[Dataset entries]
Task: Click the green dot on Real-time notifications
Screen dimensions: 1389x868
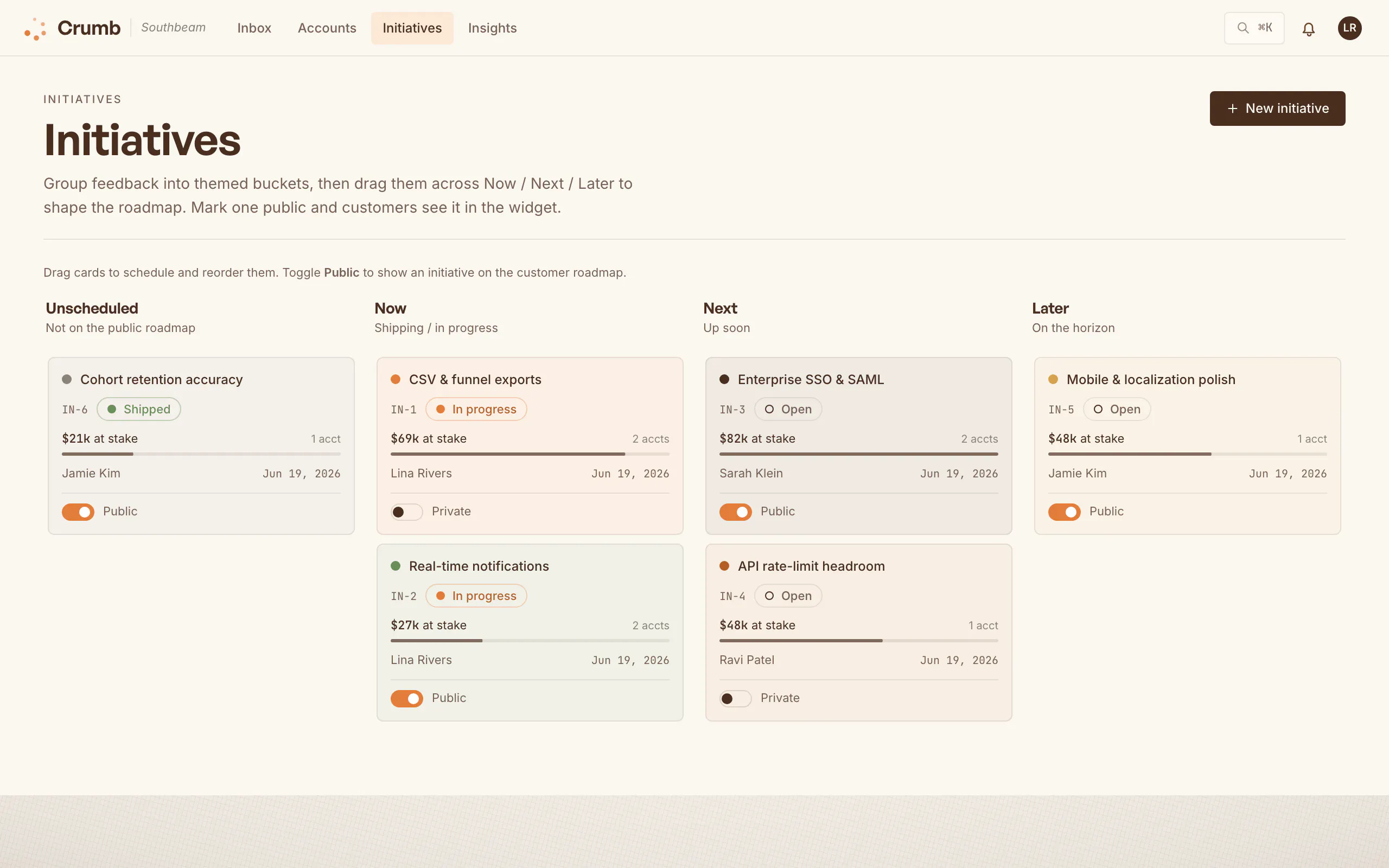Action: tap(396, 565)
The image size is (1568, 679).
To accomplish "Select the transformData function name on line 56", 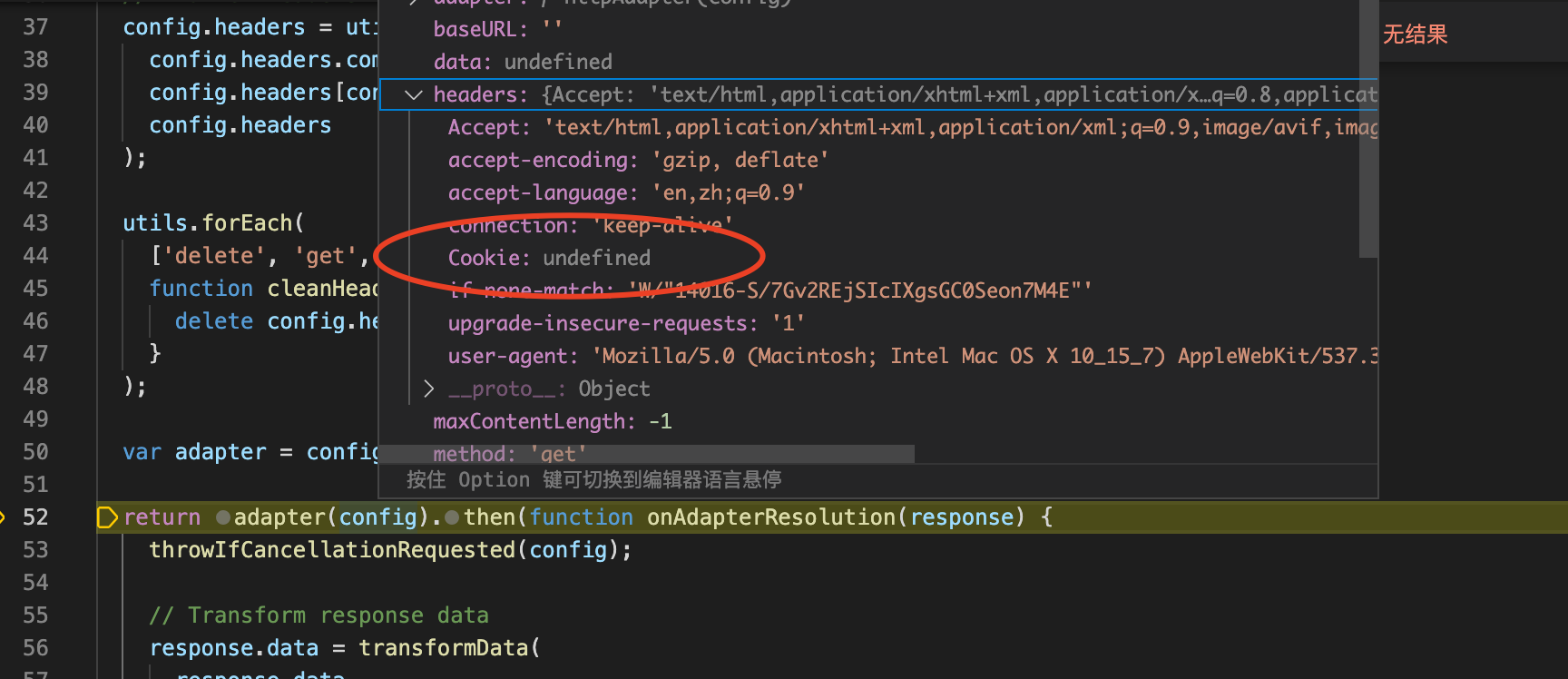I will (x=445, y=647).
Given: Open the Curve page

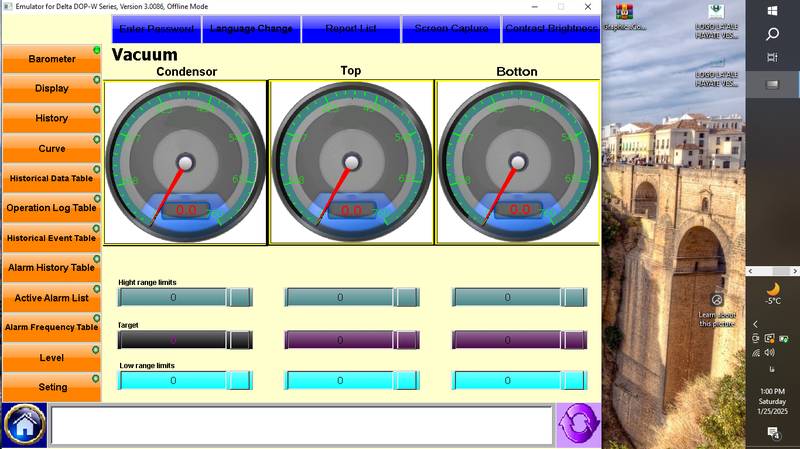Looking at the screenshot, I should tap(51, 148).
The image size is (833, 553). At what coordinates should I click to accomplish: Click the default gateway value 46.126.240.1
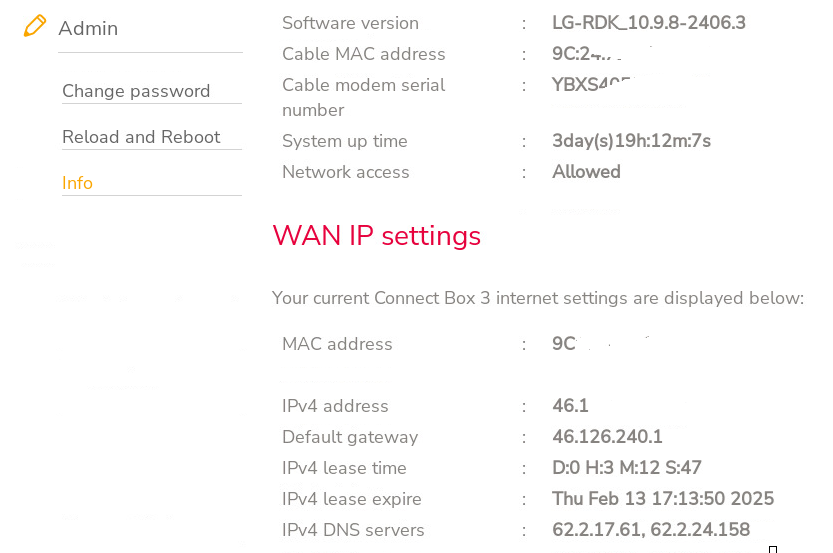pyautogui.click(x=607, y=437)
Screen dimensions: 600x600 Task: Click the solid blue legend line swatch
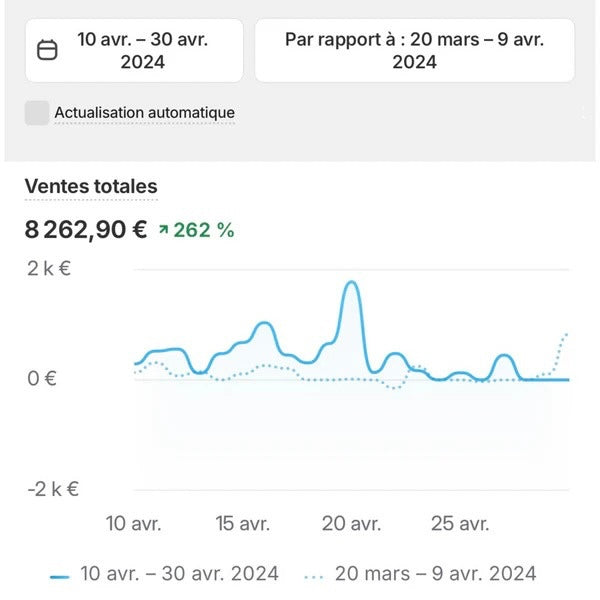[60, 577]
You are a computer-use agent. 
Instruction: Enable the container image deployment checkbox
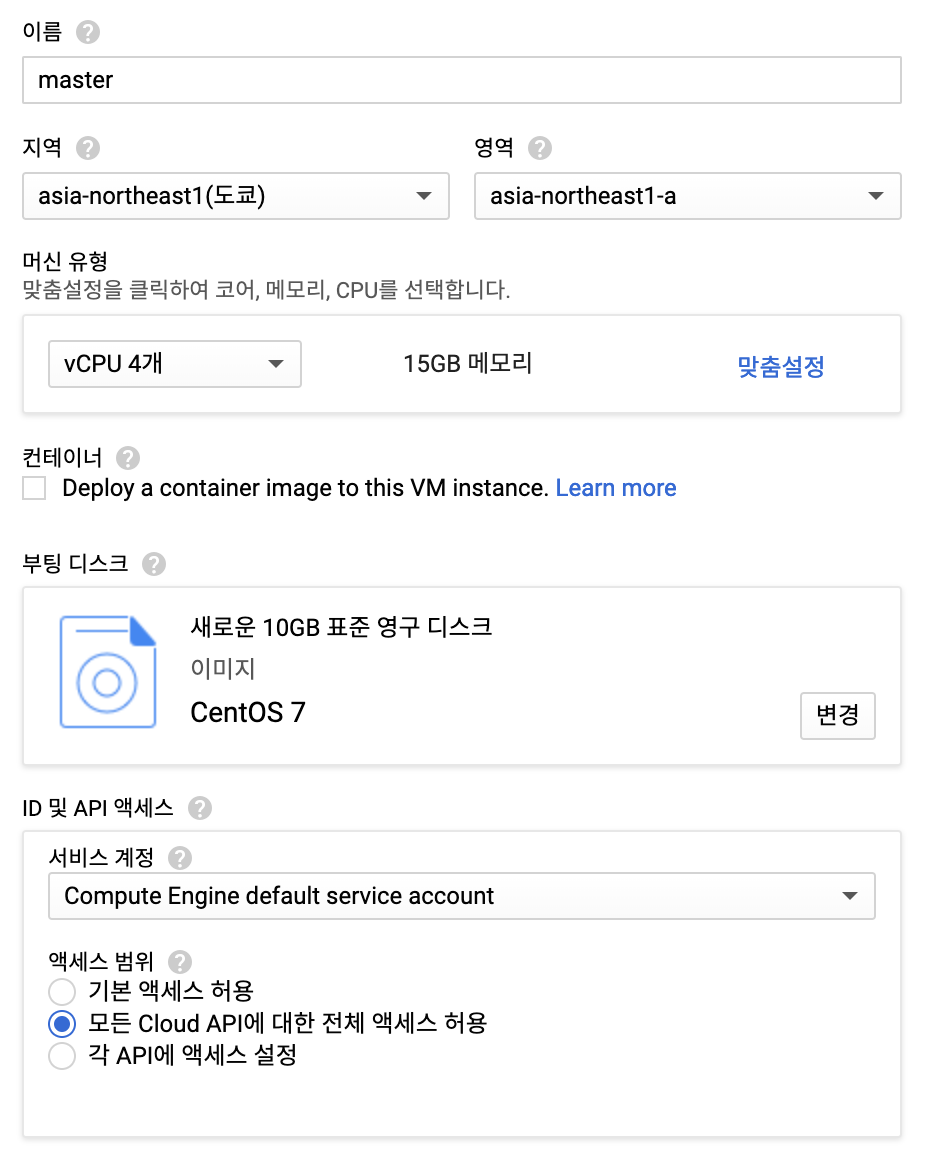35,488
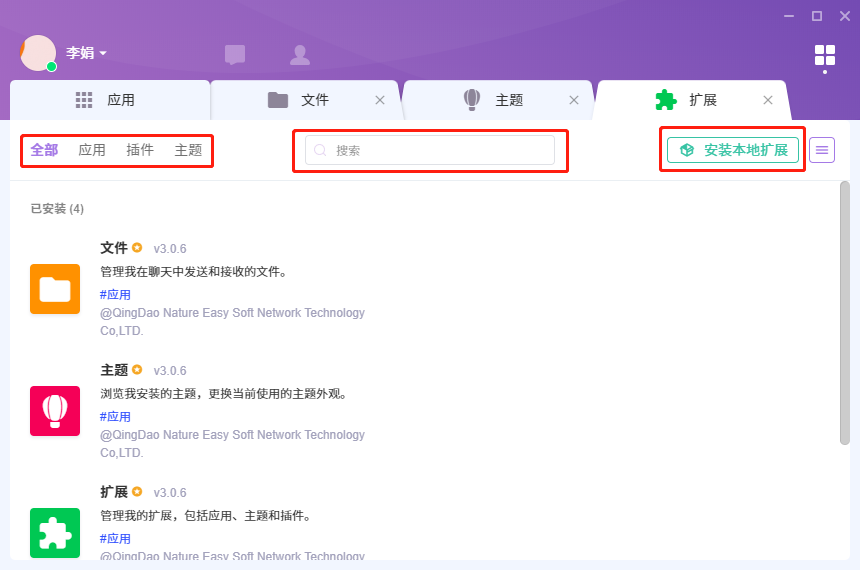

WHAT TO DO
Nothing but the lines from the one holding "Instruction: Enable the" through the final line of the records above belongs in the answer, each retyped exactly; omit the pictures.

YOUR SOLUTION
Instruction: Enable the container image deployment checkbox
35,488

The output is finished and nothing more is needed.